• _WHAT YOU WILL DO_:
Go through the entries and copy every one exactly.

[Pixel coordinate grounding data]
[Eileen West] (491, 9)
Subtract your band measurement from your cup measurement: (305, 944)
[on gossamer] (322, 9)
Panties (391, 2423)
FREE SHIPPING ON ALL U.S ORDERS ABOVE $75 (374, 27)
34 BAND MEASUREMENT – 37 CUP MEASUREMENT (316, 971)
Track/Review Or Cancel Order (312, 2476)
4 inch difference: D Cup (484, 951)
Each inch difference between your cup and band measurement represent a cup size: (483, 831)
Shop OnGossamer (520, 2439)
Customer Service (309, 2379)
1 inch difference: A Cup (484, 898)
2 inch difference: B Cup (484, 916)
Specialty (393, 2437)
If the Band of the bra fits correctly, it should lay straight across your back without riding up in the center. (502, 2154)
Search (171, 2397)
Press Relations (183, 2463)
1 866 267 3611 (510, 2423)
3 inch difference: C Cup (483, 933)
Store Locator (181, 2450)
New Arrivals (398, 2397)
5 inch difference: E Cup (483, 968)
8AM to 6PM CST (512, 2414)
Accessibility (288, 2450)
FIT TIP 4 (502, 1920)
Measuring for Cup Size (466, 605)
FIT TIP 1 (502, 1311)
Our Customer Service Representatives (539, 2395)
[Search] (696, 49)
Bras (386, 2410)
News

• _TASK OUTPUT_:
[Eileen West] (491, 9)
Subtract your band measurement from your cup measurement: (305, 944)
[on gossamer] (322, 9)
Panties (391, 2423)
FREE SHIPPING ON ALL U.S ORDERS ABOVE $75 (374, 27)
34 BAND MEASUREMENT – 37 CUP MEASUREMENT (316, 971)
Track/Review Or Cancel Order (312, 2476)
4 inch difference: D Cup (484, 951)
Each inch difference between your cup and band measurement represent a cup size: (483, 831)
Shop OnGossamer (520, 2439)
Customer Service (309, 2379)
1 inch difference: A Cup (484, 898)
2 inch difference: B Cup (484, 916)
Specialty (393, 2437)
If the Band of the bra fits correctly, it should lay straight across your back without riding up in the center. (502, 2154)
Search (171, 2397)
Press Relations (183, 2463)
1 866 267 3611 (510, 2423)
3 inch difference: C Cup (483, 933)
Store Locator (181, 2450)
New Arrivals (398, 2397)
5 inch difference: E Cup (483, 968)
8AM to 6PM CST (512, 2414)
Accessibility (288, 2450)
FIT TIP 4 (502, 1920)
Measuring for Cup Size (466, 605)
FIT TIP 1 (502, 1311)
Our Customer Service Representatives (539, 2395)
[Search] (696, 49)
Bras (386, 2410)
News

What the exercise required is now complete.